Policy & Enforcement Briefing: Sequester Costs; BP Wants UK-US Talks
BP plans to ask British prime minister David Cameron to intervene with the US government over the rising cost of compensation related to the 2010 Gulf of Mexico oil spill. The company believes its financial recovery is in peril, and it may become a takeover target, because of fictitious and inflated claims, the BBC reports.
The sequester will cost the federal government $150 million in revenues by delaying oil and gas lease sales, Democrats on the House Appropriations Committee said in a report. The congressmen said the bureau has already cancelled two lease sales because of the cuts, the Hill reported.
The International Civil Aviation Organization looks unlikely to reach agreement on a global deal to regulate greenhouse gas emissions from airliners, Reuters says. Parties disagree on how to charge for emissions for cross-border flights, how to treat developing countries, and whether the regulations should apply to airlines, countries or both. The EU has said it will bring its own program back into force unless the ICAO makes true progress.
US District Judge David Campbell on Thursday refused to reconsider the Interior Department’s authority to ban new hard rock mining claims on federal land, the AP said. Mining industry groups had urged Campbell to reconsider his March 20 ruling, upholding the department’s 2012 mining prohibition for over a million acres near the Grand Canyon.
The House will vote this week on HR 3, the Northern Route Approval Act, which backers say would allow the Keystone XL pipeline to be built without a presidential permit.

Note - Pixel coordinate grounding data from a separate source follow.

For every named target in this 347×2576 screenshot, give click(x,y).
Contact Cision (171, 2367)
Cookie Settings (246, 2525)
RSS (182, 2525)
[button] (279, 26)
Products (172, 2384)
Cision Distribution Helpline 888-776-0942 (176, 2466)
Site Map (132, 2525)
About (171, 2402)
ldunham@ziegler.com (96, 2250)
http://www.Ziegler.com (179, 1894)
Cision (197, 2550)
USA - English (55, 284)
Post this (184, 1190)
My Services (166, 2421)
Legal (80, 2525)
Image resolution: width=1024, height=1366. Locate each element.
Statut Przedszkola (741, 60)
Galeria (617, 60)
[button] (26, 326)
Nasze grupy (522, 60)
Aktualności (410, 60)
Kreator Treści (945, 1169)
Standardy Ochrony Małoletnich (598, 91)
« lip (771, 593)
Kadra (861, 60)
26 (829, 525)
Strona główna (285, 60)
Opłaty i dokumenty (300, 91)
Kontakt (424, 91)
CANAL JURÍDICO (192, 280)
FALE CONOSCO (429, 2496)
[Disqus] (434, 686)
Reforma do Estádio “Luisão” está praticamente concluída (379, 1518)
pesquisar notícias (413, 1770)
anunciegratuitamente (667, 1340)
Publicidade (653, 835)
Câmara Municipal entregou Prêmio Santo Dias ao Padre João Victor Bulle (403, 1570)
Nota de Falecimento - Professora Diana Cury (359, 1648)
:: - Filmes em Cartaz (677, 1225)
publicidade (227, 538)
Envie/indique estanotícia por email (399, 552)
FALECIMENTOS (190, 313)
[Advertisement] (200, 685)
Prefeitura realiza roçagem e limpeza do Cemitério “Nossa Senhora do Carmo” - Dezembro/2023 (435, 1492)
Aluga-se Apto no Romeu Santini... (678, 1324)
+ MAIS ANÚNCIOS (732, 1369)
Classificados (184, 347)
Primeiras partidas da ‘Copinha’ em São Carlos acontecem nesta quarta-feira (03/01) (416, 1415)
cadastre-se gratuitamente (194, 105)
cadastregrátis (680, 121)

The House Rules Committee set a Tuesday deadline for amendments, signaling the chamber’s timeline for rule approval and a floor vote, the Hill says.
The House Energy & Commerce Committee’s environment and economy subcommittee will reconvene its legislative hearing on the Reducing Excessive Deadline Obligations Act, the Federal and State Partnership for Environmental Protection Act, and the Federal Facility Accountability Act. The bills seek to modernize existing federal law and increase state authority for certain environmental regulations. Witnesses will be posted here.
The EPA has transferred operational and maintenance responsibility for the groundwater treatment system at the Whittier Narrow Operable Unit, in the San Gabriel Valley Area 1 Superfund site, to the California Department of Toxic Substances Control (DTSC). The EPA began investigating groundwater contamination in the area in the late 1980s. The two agencies built and began operating the treatment plant for removal of volatile organic compounds in 2002.
San Diego County has met the 1997 national health-based air quality standard for smog, also known as ground-level ozone, the EPA announced. The agency has also approved the state’s plan to maintain clean air standards for the San Diego area.
Work has begun to address soil contamination at the Pacific Pipeline Superfund Site in Fillmore, Calif., as part of a recent settlement with Chevron subsidiary Texaco Inc., the EPA said. Texaco will excavate 20,000 cubic yards of soil contaminated with lead and polycyclic aromatic hydrocarbons (PAHs). Additional groundwater remediation will begin in early 2014, and the overall is work is estimated to cost more than $8 million.
The EPA has ordered two gas stations to close their underground injection wells to protect drinking water on the Yakama Indian Reservation in Washington. The gas stations in Wapato and White Swan will pay $13,140 and $11,991 in federal penalties for violations of the Safe Drinking Water Act, the EPA says.